Wake-on-LAN automation - have Open WebUI trigger a WOL packet when you select a model from a sleeping node. Technically possible, but complex to implement and you'd still wait 30-60 seconds for the machine to boot.
Keep it running 24/7 - the RTX 4090 idles at ~30W. The whole system is maybe 80W idle. Not terrible, but it adds up and the fans aren't silent.
Just wake it manually - this is what I do. If I need a big model, I wake the machine. It takes a minute. The models appear in the dropdown. Done.

Sometimes the simplest solution is the right one. I don't need the 4090 at 3 AM. When I do need it, I know where the power button is (or I send a WOL packet from my phone).

Trade-offs and Lessons

Cloud APIs are still part of the stack. Local LLMs are great for privacy and tinkering, but for production workloads (Crawl4AI extraction, AnythingLLM primary), I use OpenAI. The quality gap is real, especially for structured extraction. Local models are the secondary path.

Embeddings are the perfect local workload. They're compute-light, latency-insensitive, and privacy-relevant (your documents never leave your network). Running bge-m3 on a Pentium Gold is slow but totally fine for batch embedding.

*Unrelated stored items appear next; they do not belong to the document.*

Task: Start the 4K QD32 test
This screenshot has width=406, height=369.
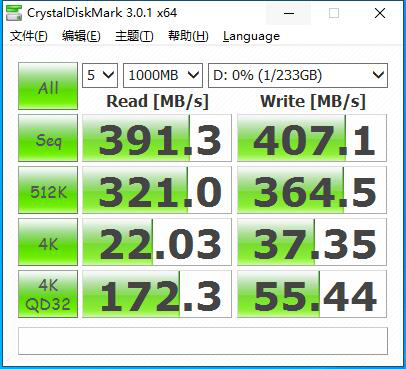Action: 48,294
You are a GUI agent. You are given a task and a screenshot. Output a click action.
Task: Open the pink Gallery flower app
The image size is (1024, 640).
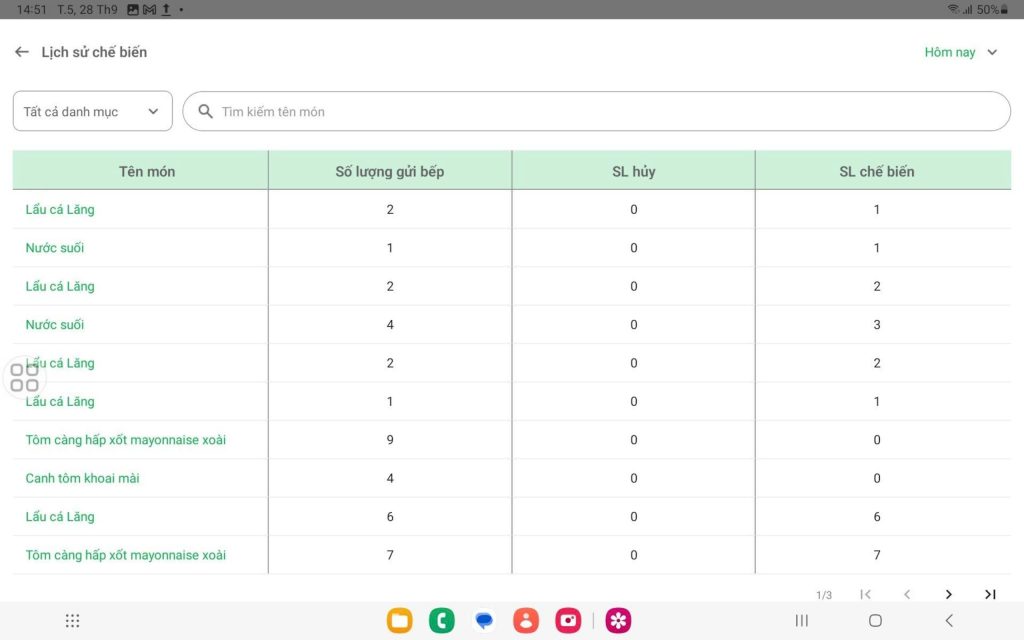click(x=618, y=621)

VRAM is the only metric that matters for GPU inference. The 4070's 12GB extends the pool to 36GB total via a Gen4 x4 K43SG riser. Models that fit in the 4090's 24GB fly. Models that split across both GPUs are slower but usable - 25 tok/s on 70B Q2 models. Anything that spills to system RAM crawls.

Graceful degradation beats complex orchestration. Open WebUI's behavior of silently dropping unreachable backends is exactly right. No health checks to configure, no failover logic to debug. The model list is always accurate: if you can see it, you can use it.

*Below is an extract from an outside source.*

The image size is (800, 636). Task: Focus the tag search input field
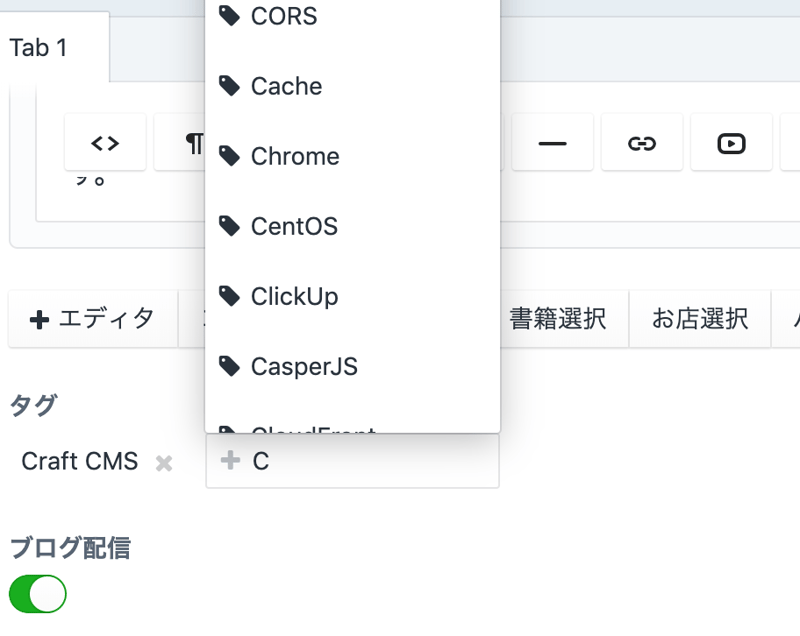[370, 461]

The best distributed system is one where nodes can disappear and nobody notices except by the absence of options.

What's Next

The setup works well enough that I don't think about it most days. A few things on the list:

Adding an n8n workflow to check 14900K availability every 15 minutes and log the pattern. Might inform whether keeping it on 24/7 is worth the power cost. (Update: this is running now.)
Exploring qwen3.5:35b as the AnythingLLM secondary model - it benchmarks at 93 tok/s and is much smarter than qwen2.5:14b.
Better monitoring. UptimeKuma tracks the core services but doesn't know about model availability per node. Would be nice to have a dashboard showing which models are currently reachable.

The fundamental architecture - multiple Ollama instances feeding one UI - scales well. Adding a fourth node would be another semicolon in an env var. The hard part isn't the software; it's having machines with enough VRAM to be useful.

This is part of an ongoing series about my Unraid homelab. The server is a UGREEN DXP4800+ running Unraid 7.2.4 with 37 Docker containers. It does too much and I regret nothing.